Effect of crystallinity and microstructure on mechanical properties of CaO-Al2O3-SiO2 glass toughened by precipitation of hexagonal CaAl2Si2O8 crystals

Abstract In order to identify the most effective level of crystallinity and microstructure to increase the toughness of CaO–Al2O3–SiO2 glass with precipitated hexagonal-CaAl2Si2O8 crystals, we measured the fracture toughness and investigated the microcracking behavior of samples containing different amounts of the crystalline phase. The glass-ceramics were prepared in the range of 10–48 wt% crystallinity by changing the parent glass composition. Five glass compositions, xCaO–yAl2O3–zSiO2 wt% (x= = 25.6–22.7, y= = 18.0–28.1, z= = 56.4–49.2), were examined by Single Edge V-Notched Beam (SEVNB) method for fracture toughness measurement, and Vickers indentation tests for hardness measurement. Although the fracture toughness increased for a crystal content of up to 21 wt%, it remained constant at 21–40 wt%, and then started to decrease at 48 wt%. The Vickers hardness showed a minimum in the range of 21–35 wt% crystallinity. Microcrack formation around indentations was clearly observed in the same range of crystallinity.
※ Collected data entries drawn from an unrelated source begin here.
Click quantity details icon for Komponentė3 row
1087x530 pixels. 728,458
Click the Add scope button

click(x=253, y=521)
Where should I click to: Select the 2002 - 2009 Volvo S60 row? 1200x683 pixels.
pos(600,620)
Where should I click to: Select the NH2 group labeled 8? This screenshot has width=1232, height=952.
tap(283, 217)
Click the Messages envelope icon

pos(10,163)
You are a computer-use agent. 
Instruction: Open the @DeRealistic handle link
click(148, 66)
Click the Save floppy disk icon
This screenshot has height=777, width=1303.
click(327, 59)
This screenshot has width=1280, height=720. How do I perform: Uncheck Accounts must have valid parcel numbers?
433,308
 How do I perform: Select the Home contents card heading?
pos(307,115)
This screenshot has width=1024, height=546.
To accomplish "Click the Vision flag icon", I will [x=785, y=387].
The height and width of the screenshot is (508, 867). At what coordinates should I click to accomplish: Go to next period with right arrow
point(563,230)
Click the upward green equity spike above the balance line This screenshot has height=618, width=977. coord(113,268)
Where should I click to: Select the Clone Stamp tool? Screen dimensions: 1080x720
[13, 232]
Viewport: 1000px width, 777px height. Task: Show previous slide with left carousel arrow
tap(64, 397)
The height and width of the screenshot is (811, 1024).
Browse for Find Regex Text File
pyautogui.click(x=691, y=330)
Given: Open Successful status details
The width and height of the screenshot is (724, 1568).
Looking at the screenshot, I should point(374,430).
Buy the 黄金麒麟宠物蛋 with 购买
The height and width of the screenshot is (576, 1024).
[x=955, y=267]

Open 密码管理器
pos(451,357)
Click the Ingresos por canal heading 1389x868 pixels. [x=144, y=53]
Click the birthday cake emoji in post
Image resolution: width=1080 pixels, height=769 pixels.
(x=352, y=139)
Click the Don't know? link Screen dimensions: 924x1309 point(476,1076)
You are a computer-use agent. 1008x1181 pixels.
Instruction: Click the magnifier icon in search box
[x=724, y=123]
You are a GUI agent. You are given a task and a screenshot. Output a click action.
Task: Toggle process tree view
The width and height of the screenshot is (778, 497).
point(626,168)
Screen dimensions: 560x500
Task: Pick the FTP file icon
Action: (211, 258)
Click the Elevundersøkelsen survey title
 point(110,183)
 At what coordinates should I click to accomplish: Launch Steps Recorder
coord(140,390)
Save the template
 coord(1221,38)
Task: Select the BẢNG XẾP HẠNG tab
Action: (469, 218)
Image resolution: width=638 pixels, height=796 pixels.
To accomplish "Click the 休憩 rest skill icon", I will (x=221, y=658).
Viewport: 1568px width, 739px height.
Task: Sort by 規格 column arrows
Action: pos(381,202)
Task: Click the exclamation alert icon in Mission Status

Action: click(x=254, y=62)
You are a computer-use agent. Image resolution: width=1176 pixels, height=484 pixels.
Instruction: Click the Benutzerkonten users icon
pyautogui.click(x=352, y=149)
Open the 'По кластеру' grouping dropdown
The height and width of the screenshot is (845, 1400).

Also, non-elastic behavior was found at the same levels of crystallinity during bending tests for measurement of fracture toughness, with more fractured surface area. The microstructure of these glass-ceramics was characterized as a “house-of-cards” structure, suggesting that this microstructure was most effective at decreasing the brittleness of the glass by microcrack toughening.